Unternehmen

Baywa-Aktie: Baywa-Konzern beschließt Stellenabbau und schreibt 640 Millionen Euro Verlust

40 Prozent der Stellen in der Verwaltung fallen weg. Bei Baywa soll jetzt die Sanierung einsetzen. So werden 26 von insgesamt 400 Standorten des Agrarhändlers abgebaut. Die Baywa-Aktien legten allerdings nur kurzzeitig zu.
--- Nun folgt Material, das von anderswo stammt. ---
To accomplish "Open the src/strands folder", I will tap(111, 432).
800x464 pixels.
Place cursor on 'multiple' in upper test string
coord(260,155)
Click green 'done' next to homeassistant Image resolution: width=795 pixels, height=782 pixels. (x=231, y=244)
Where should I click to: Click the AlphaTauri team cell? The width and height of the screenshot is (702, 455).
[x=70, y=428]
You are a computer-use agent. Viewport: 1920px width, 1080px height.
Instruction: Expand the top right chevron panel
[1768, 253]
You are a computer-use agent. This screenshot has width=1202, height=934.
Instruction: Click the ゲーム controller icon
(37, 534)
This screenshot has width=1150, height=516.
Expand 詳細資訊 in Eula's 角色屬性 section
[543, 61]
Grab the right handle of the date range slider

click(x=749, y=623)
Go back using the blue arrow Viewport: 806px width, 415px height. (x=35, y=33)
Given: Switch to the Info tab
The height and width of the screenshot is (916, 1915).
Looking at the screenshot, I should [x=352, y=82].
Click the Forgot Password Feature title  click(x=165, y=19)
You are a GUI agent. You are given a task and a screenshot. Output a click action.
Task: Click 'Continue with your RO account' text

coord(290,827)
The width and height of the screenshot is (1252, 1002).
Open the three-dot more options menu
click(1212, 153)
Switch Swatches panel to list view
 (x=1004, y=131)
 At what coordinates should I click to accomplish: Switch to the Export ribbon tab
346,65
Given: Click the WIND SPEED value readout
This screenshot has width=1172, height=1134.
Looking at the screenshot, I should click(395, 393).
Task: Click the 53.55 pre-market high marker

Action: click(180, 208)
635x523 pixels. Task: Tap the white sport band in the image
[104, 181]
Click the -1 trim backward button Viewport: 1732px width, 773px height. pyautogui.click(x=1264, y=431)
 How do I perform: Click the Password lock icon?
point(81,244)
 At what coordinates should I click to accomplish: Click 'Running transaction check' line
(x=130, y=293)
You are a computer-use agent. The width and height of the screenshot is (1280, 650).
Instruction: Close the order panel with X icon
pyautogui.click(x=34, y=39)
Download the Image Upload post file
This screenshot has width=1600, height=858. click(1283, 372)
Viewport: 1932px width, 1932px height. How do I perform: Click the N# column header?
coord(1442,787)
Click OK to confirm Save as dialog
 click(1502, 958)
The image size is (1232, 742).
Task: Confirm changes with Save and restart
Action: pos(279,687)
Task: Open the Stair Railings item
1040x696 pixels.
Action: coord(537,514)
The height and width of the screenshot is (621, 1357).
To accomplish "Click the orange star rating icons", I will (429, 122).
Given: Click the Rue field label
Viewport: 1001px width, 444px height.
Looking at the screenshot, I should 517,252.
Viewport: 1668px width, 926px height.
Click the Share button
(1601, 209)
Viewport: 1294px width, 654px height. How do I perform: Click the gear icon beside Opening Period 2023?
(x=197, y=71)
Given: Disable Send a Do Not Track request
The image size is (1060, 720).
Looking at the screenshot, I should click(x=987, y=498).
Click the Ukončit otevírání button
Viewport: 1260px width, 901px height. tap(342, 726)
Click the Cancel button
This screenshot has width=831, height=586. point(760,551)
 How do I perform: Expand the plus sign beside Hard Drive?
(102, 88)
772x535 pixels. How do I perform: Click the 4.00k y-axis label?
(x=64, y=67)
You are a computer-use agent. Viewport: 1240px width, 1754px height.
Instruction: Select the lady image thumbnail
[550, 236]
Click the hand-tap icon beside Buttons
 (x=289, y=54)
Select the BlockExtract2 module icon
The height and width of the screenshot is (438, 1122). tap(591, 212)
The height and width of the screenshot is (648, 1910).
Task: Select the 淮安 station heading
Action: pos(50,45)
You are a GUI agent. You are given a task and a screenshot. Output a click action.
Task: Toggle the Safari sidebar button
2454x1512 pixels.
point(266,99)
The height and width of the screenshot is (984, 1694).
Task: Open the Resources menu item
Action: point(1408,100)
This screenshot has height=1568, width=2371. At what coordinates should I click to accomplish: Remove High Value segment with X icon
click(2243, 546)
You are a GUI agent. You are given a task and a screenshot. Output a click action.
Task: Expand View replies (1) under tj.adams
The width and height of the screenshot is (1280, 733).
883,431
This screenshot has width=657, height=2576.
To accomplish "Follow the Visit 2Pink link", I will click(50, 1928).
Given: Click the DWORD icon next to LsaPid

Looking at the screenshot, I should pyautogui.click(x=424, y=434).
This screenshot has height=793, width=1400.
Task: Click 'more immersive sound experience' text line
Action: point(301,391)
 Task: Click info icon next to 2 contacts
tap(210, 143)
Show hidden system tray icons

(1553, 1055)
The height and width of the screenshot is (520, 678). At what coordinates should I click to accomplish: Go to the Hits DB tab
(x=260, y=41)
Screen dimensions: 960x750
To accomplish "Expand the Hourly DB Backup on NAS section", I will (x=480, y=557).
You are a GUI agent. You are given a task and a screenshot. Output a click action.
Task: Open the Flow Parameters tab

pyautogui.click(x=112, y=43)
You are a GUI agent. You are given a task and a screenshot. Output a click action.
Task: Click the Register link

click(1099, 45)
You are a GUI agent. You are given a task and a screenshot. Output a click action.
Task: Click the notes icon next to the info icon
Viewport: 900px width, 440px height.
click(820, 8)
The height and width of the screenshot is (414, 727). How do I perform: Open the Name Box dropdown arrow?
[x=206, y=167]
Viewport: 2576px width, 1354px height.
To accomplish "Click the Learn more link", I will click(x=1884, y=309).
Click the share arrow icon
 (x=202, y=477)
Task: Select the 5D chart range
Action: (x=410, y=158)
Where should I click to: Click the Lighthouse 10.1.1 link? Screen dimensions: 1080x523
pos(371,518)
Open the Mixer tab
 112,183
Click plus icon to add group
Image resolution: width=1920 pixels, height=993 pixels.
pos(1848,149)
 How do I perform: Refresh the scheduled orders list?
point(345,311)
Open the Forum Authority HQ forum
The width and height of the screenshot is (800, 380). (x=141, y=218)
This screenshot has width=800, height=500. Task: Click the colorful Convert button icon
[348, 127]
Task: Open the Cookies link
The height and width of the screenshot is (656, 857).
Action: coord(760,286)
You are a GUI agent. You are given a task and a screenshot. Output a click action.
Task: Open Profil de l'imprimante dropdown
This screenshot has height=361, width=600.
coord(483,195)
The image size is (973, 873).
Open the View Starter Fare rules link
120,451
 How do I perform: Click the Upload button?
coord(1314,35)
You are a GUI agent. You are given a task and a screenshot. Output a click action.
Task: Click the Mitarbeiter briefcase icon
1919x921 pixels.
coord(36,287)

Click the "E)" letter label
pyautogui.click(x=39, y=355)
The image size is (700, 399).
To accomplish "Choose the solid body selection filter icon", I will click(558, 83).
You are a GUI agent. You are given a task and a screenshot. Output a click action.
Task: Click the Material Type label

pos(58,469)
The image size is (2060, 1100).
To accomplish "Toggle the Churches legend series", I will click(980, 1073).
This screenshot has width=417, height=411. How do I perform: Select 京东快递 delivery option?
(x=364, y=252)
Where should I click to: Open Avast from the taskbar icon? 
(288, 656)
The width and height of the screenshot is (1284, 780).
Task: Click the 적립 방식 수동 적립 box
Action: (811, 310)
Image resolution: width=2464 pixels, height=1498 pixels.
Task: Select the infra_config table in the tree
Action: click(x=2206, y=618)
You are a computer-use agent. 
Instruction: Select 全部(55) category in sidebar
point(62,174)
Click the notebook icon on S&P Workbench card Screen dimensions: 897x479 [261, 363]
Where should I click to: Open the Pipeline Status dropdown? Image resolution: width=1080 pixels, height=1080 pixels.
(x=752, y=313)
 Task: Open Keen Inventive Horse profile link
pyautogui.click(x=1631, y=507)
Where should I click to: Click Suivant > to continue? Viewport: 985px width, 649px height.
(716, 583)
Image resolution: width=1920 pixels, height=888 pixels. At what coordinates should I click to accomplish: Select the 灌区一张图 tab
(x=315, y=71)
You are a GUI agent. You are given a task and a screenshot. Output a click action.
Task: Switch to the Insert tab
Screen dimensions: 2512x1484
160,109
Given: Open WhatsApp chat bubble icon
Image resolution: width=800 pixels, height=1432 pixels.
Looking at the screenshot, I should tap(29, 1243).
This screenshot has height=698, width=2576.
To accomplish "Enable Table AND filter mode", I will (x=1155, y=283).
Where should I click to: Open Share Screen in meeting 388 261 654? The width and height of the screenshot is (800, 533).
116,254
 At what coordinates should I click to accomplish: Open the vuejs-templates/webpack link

Am Donnerstag wurde Einzelheiten zum Schuldenstand bekannt und drückten die Kurse weiter.
05.12.2024 14:46
Lesezeit: 3 min

Der zum Sanierungsfall gewordene Baywa-Konzern rutscht tief in die roten Zahlen: Der Nettoverlust des 101 Jahre alten Münchner Traditionsunternehmens summierte sich in den ersten neun Monaten des Jahres auf knapp 641 Millionen Euro, wie die Baywa mitteilte. Das war mehr als das Sechsfache des Verlusts im gesamten Jahr 2023. Das hohe Defizit war aber nicht allein auf schlechte Geschäfte zurückzuführen, sondern auch auf Abschreibungen im ersten Halbjahr. Eine Ergebnisprognose für dieses Jahr gab der Vorstand nicht ab. Die Sanierung werde noch Jahre dauern, erklärte das Unternehmen.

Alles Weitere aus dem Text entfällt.